### Task details
Reproduce exactly, and only, the lines below from the one containing "ScottDurow (73, 2318)" through the one containing "Share [button] (106, 115)".

### Data for the task
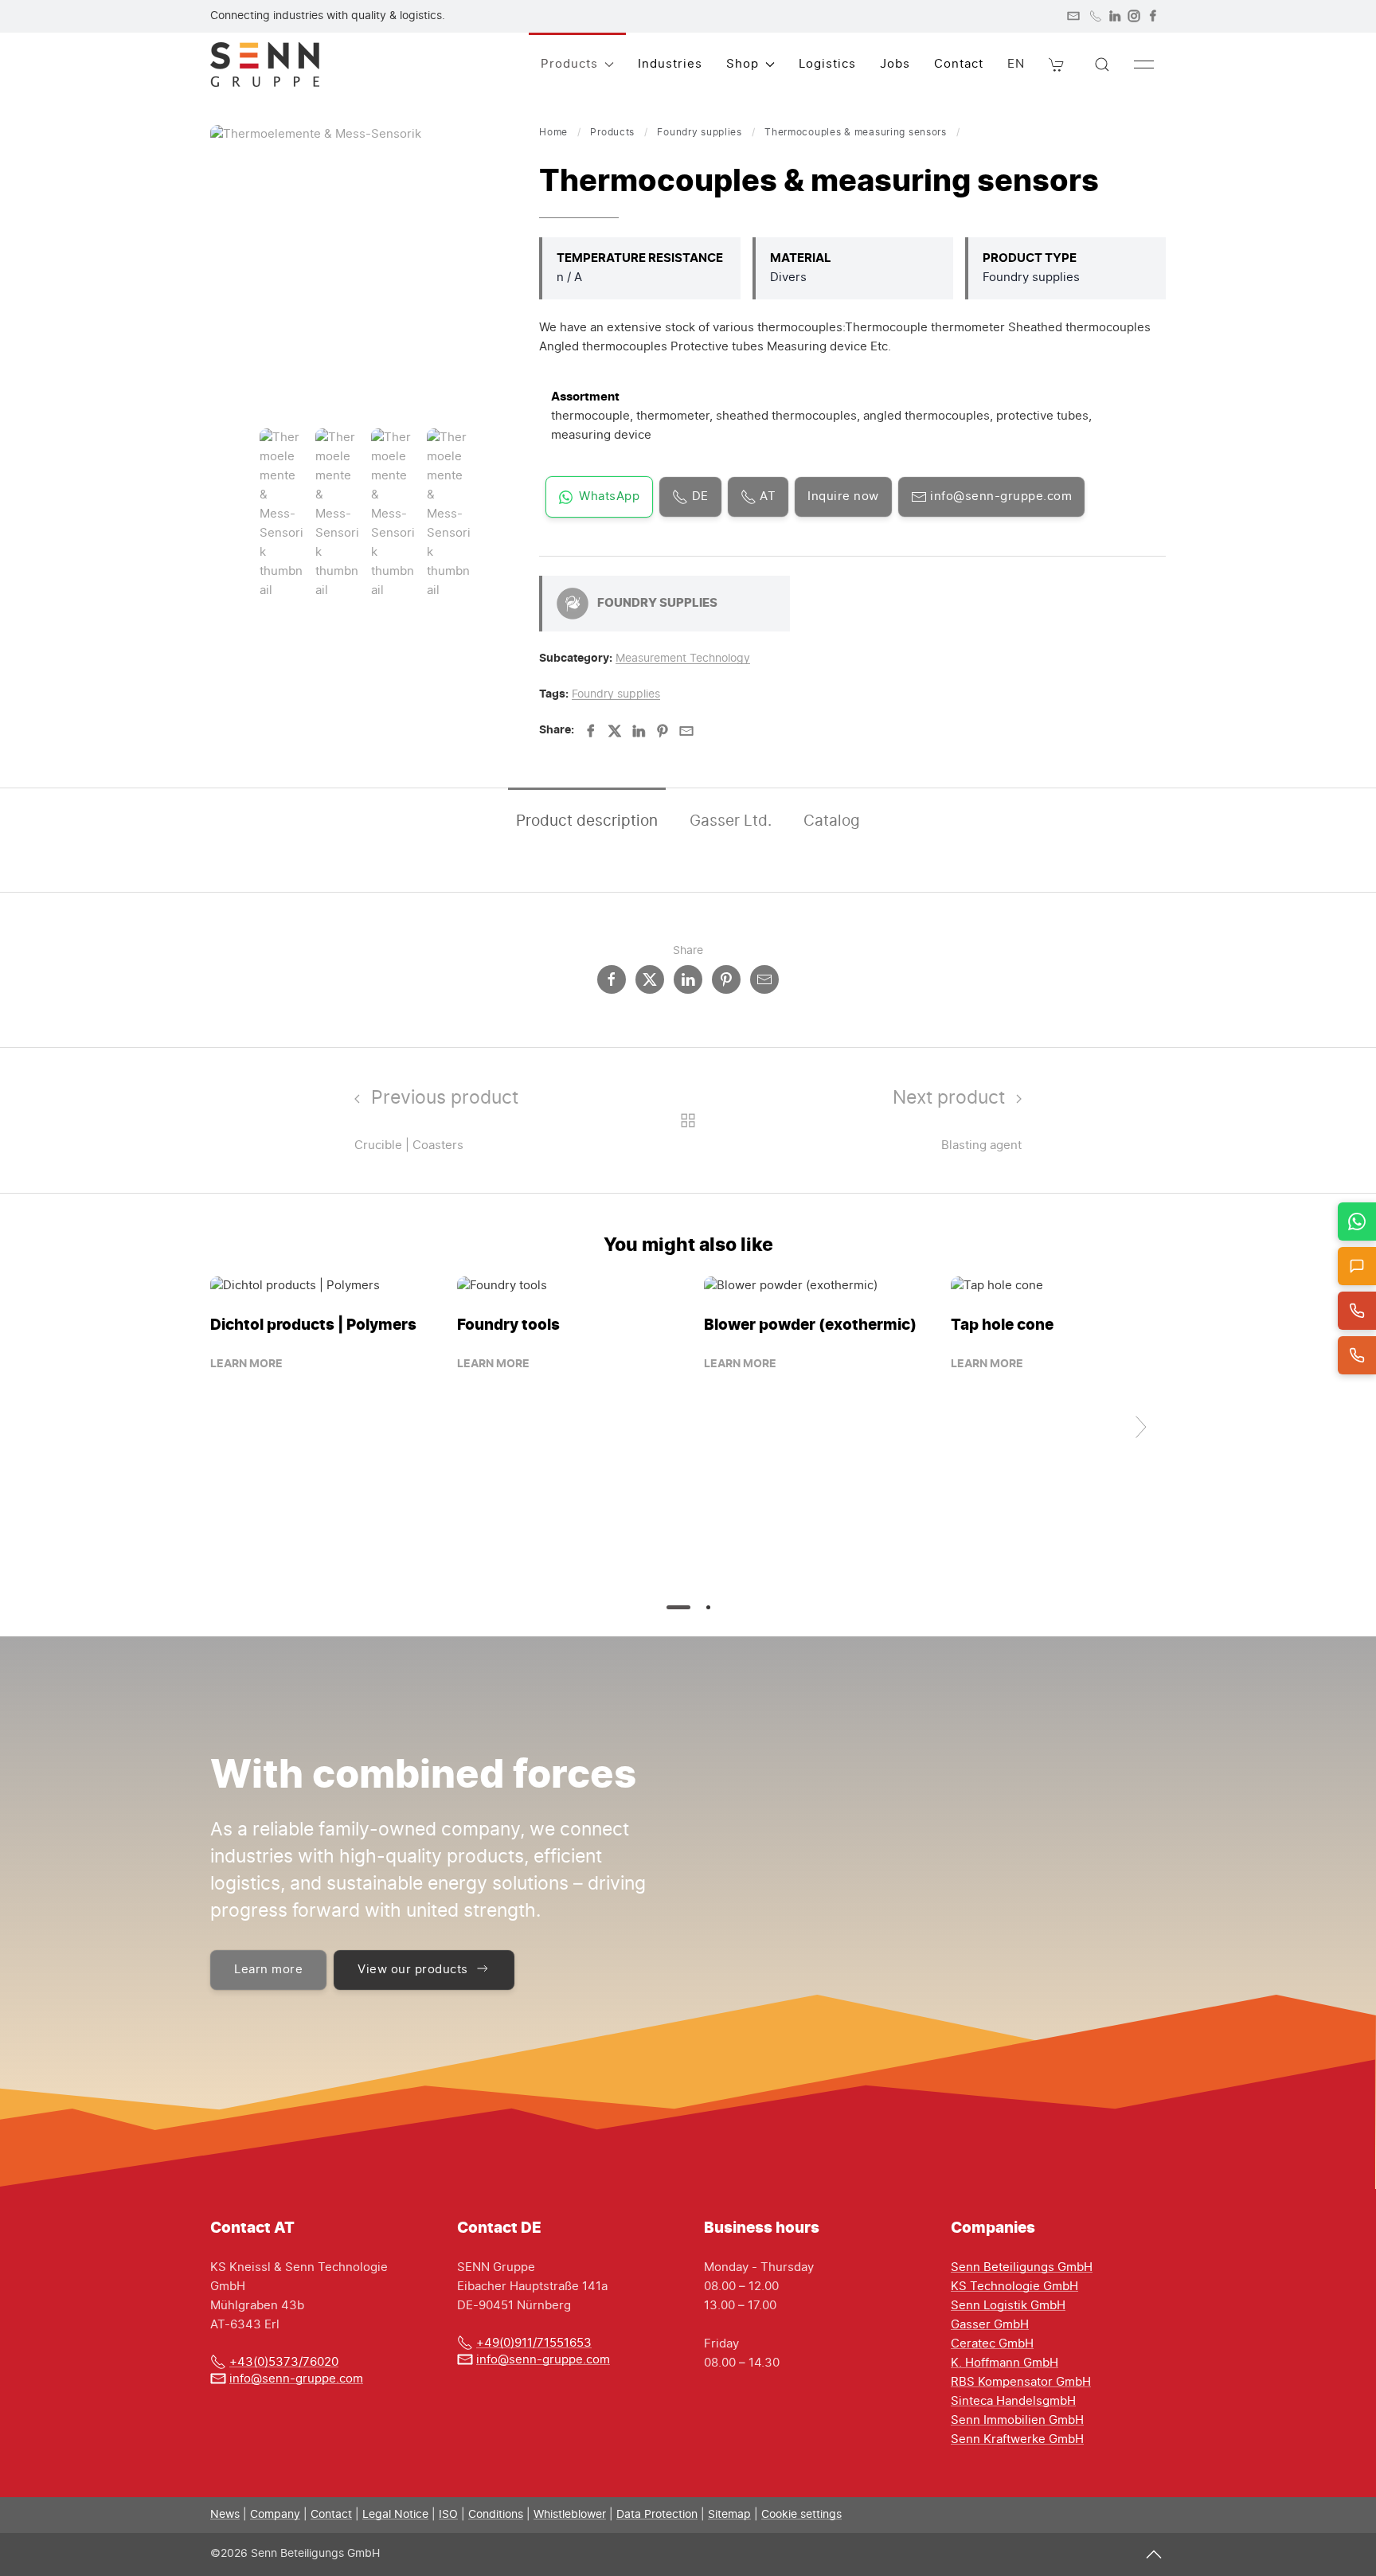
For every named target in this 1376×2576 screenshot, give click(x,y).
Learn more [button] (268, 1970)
* * *
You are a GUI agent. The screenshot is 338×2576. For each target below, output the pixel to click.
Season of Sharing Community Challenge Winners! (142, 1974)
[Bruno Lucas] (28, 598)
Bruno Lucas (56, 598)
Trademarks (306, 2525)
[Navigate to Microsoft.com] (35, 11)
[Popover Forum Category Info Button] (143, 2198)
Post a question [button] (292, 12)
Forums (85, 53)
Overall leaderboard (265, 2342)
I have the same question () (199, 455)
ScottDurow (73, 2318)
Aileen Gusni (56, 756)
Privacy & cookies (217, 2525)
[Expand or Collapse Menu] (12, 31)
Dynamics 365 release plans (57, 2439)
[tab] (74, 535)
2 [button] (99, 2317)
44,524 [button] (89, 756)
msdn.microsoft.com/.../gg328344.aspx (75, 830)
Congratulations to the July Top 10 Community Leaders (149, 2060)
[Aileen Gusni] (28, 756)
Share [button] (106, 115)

### Response to the task
ScottDurow (73, 2318)
Aileen Gusni (56, 756)
Privacy & cookies (217, 2525)
[Expand or Collapse Menu] (12, 31)
Dynamics 365 release plans (57, 2439)
[tab] (74, 535)
2 [button] (99, 2317)
44,524 [button] (89, 756)
msdn.microsoft.com/.../gg328344.aspx (75, 830)
Congratulations to the July Top 10 Community Leaders (149, 2060)
[Aileen Gusni] (28, 756)
Share [button] (106, 115)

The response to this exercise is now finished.